**What the task asks:** Pictures in the entries below are to be left out; otherwise, reproduce exactly the lines from the first through the line containing "You are a GUI".

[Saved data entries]
....

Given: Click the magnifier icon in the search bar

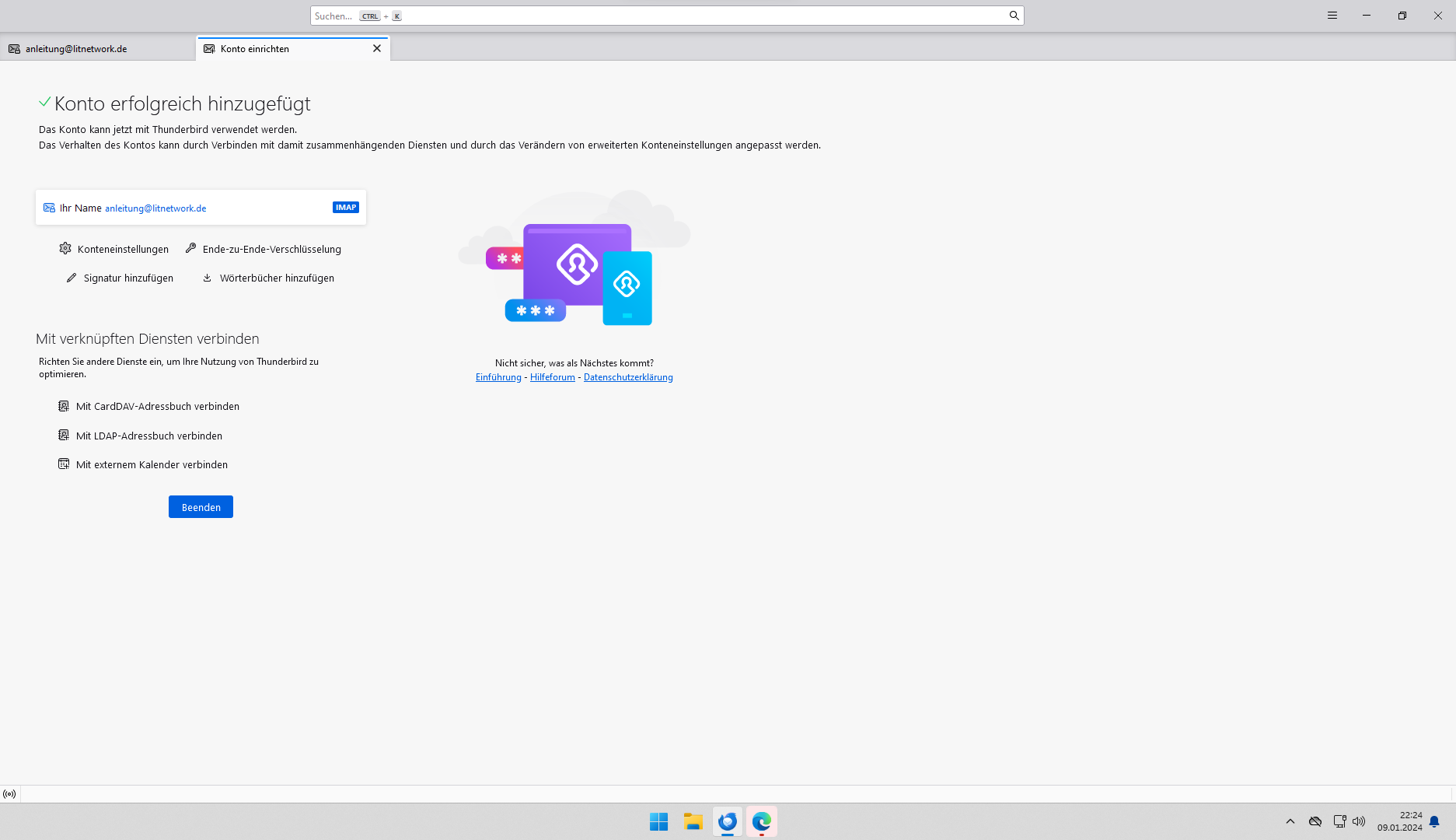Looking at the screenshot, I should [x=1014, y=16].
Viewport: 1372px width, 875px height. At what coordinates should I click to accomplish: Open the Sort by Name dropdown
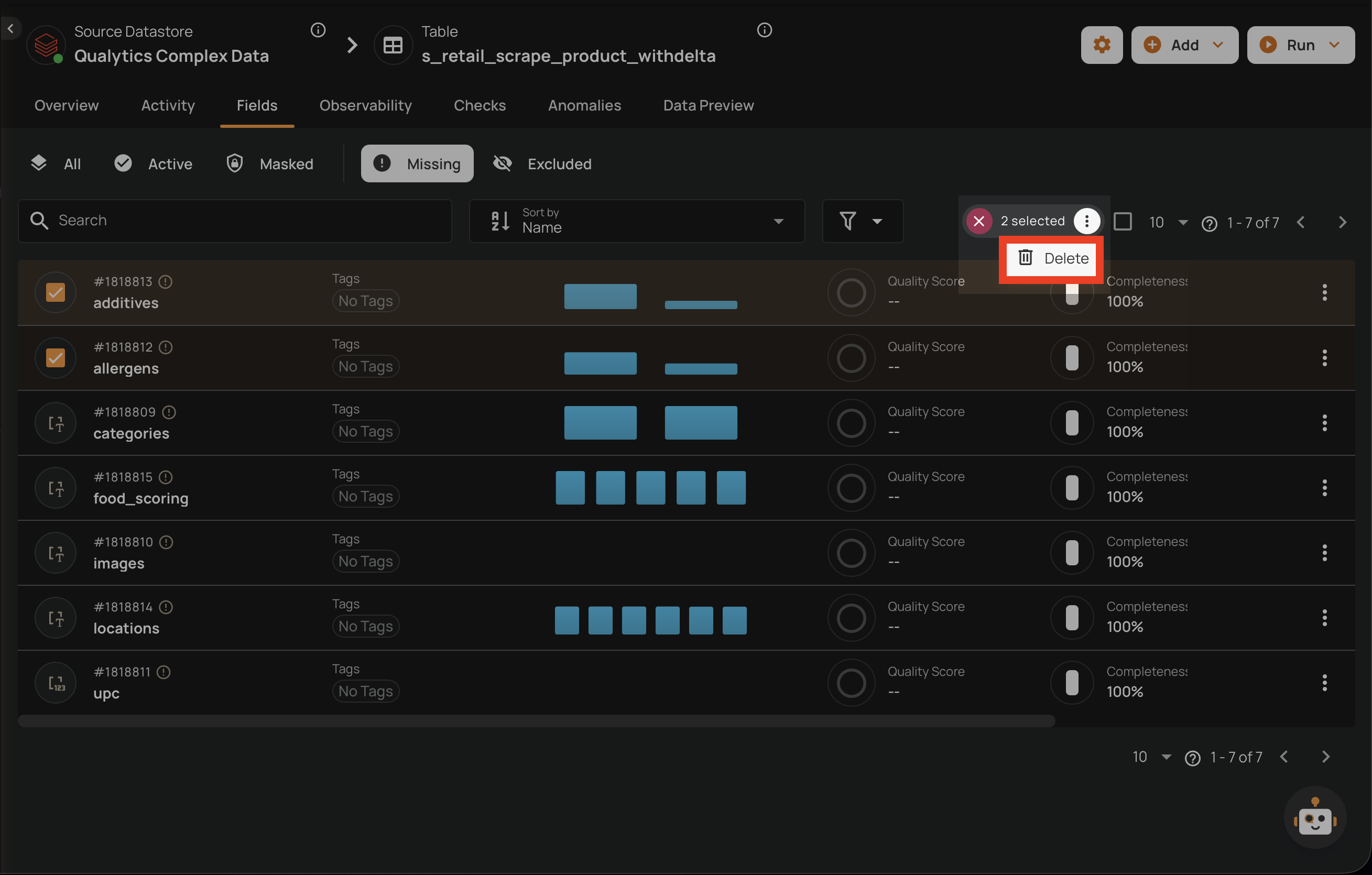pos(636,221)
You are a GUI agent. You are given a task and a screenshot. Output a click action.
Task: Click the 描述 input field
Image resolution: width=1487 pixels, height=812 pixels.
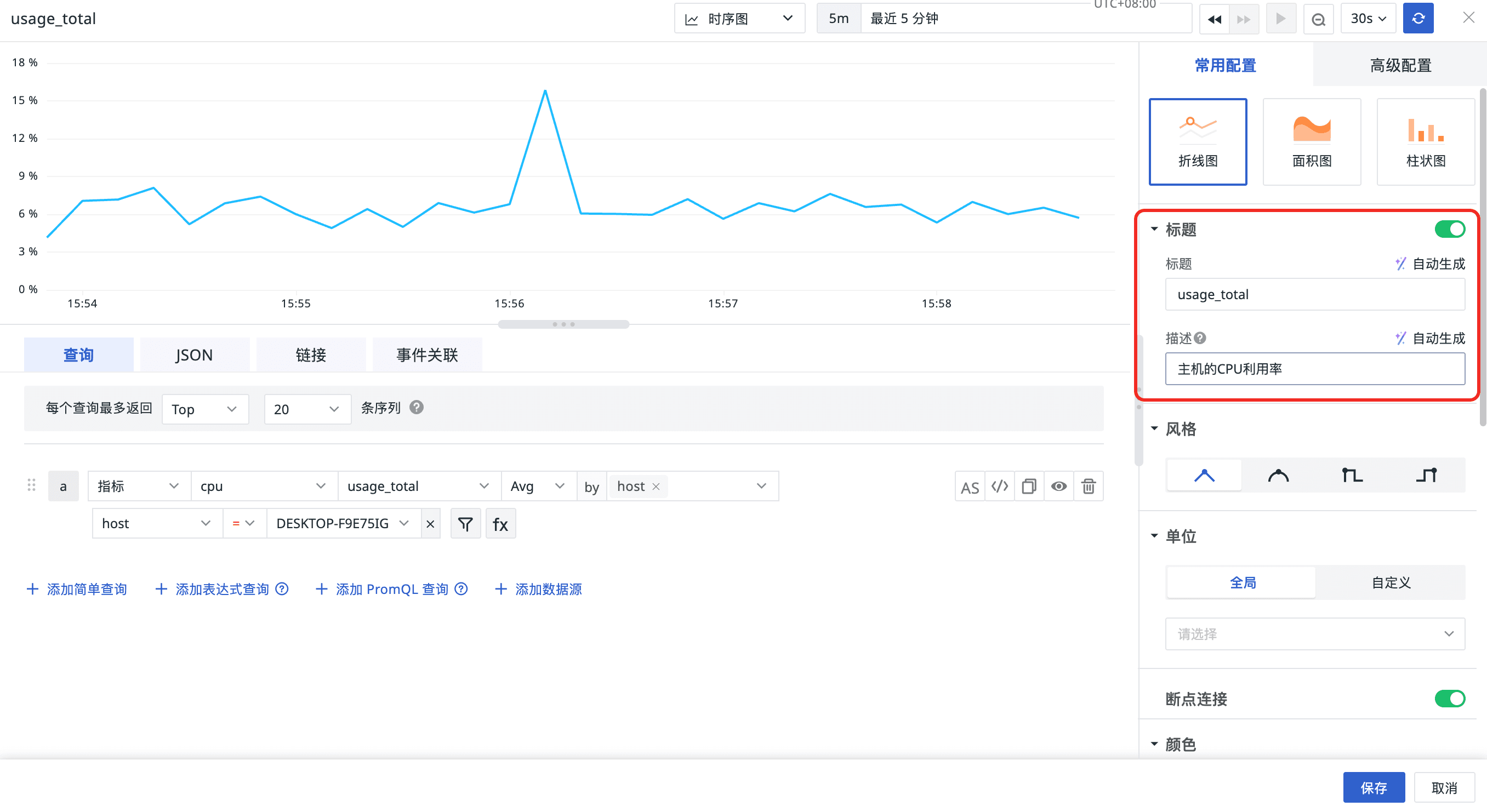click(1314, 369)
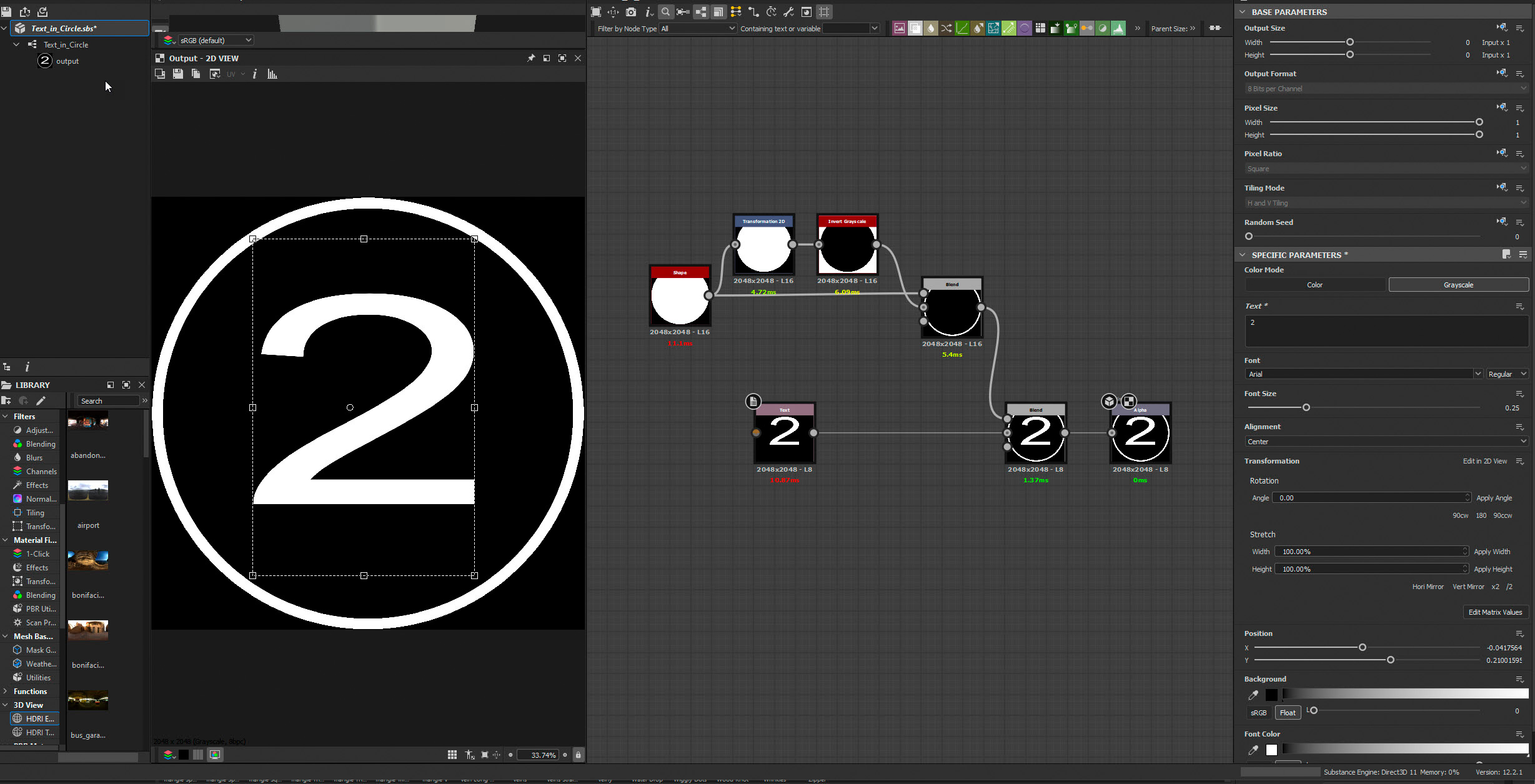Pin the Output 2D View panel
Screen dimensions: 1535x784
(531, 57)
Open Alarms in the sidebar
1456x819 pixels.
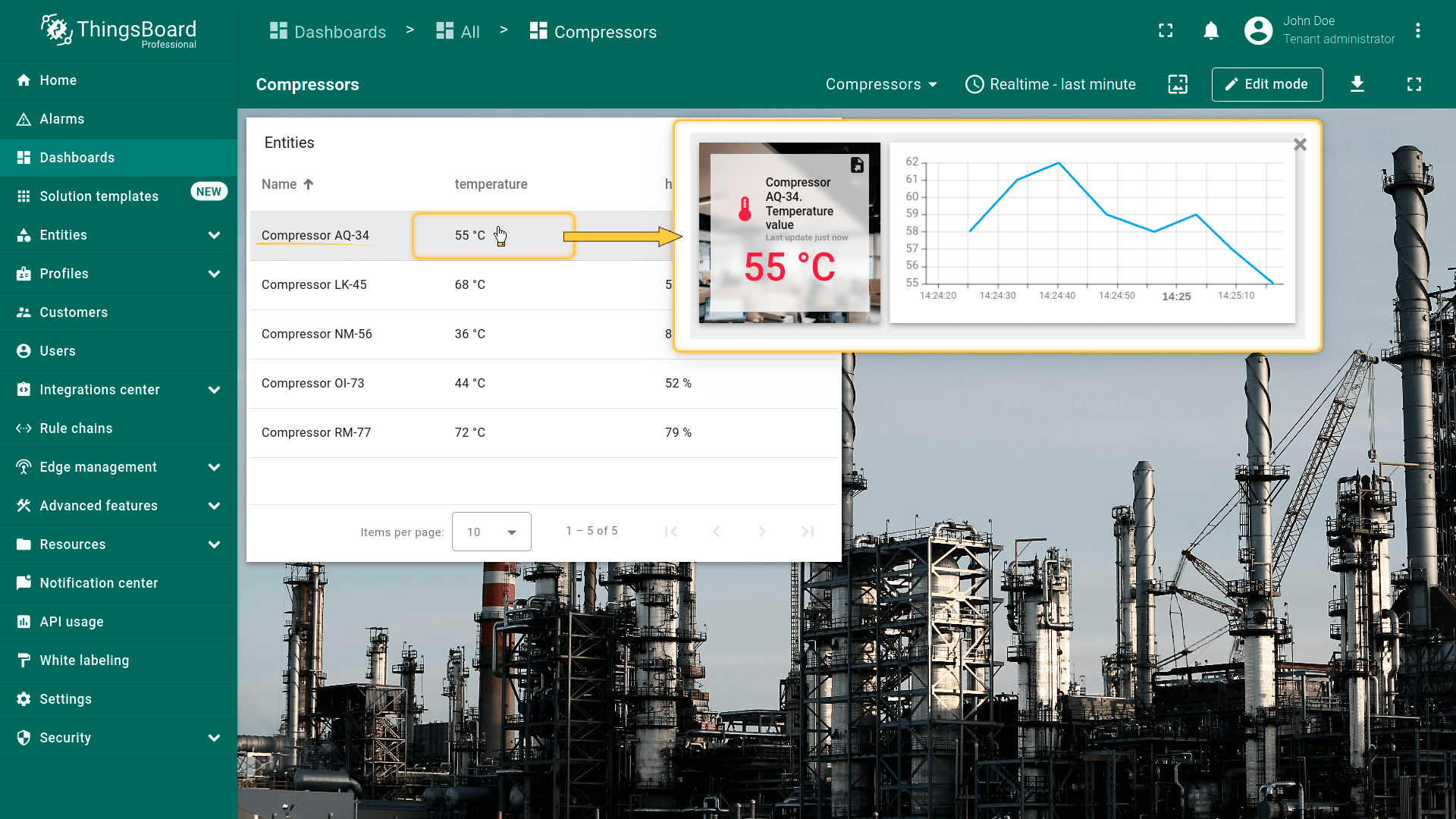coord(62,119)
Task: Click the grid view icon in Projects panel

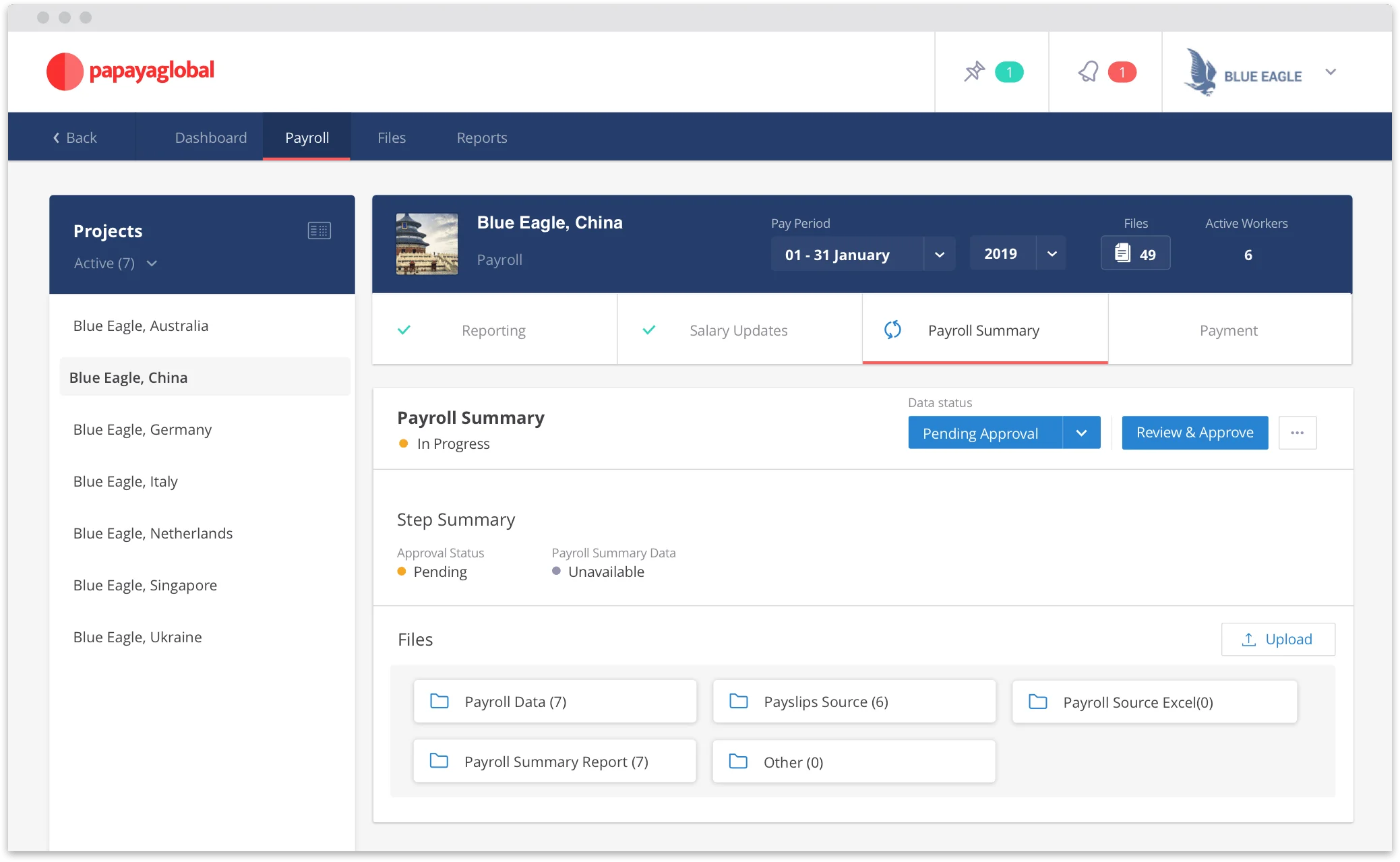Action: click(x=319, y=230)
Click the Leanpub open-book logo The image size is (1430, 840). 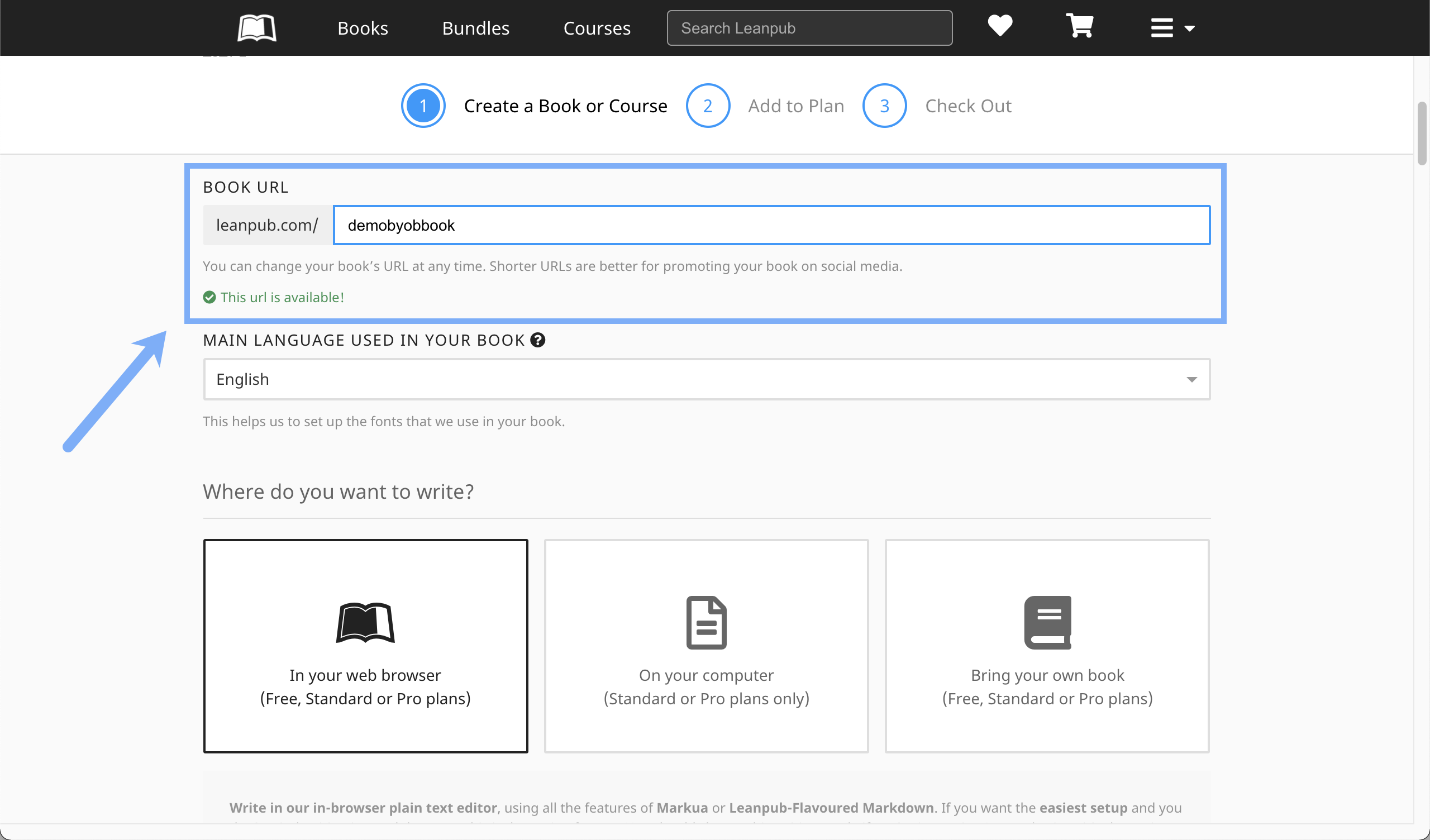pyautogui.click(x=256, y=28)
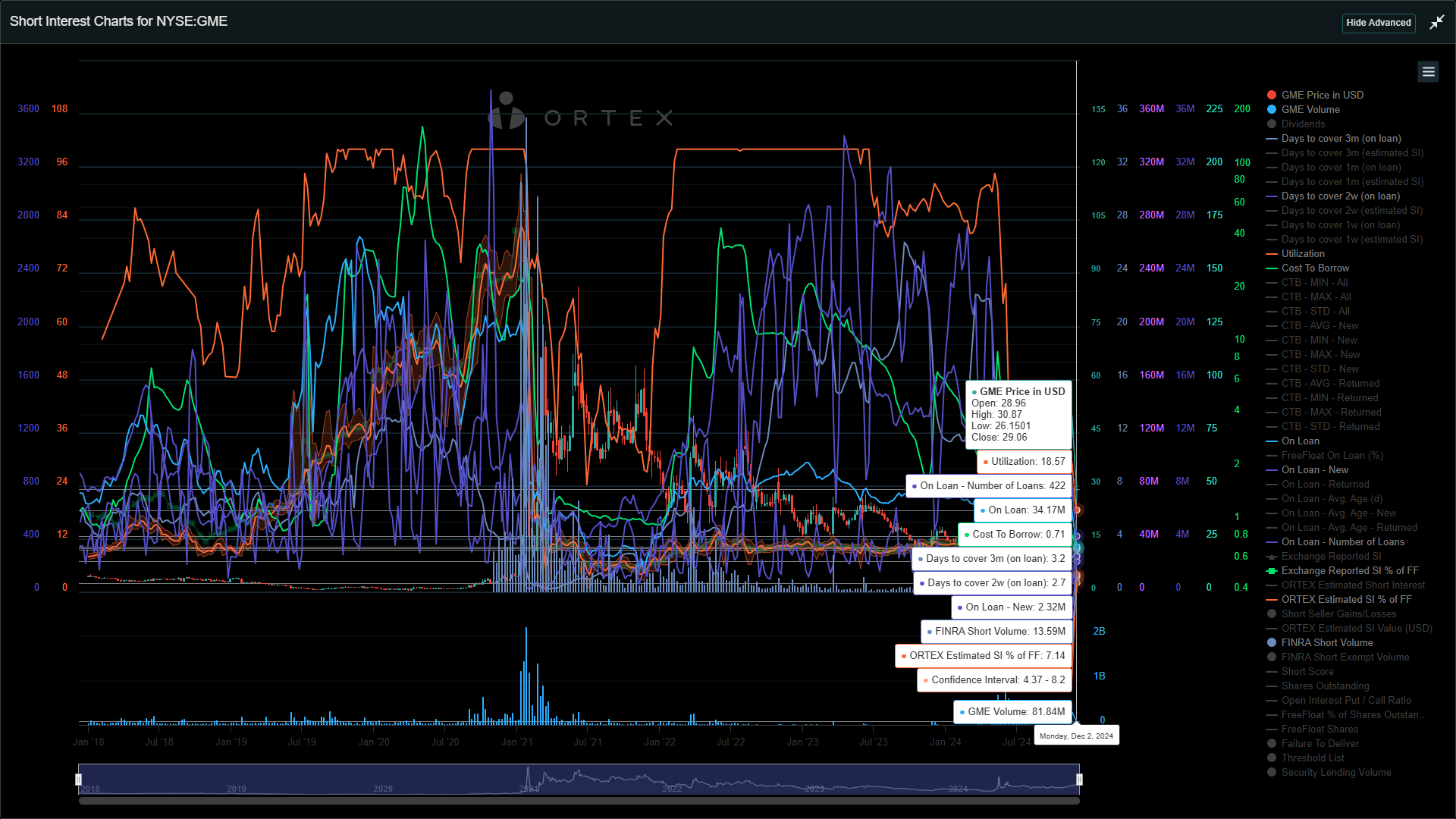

....

**Answer space:**
Given: Click the magnifier icon in the search bar

Looking at the screenshot, I should [x=1014, y=16].
Viewport: 1372px width, 875px height. At what coordinates should I click to accomplish: Open the Sort by Name dropdown
pos(636,221)
You are a GUI agent. You are given a task and a screenshot. Output a click action.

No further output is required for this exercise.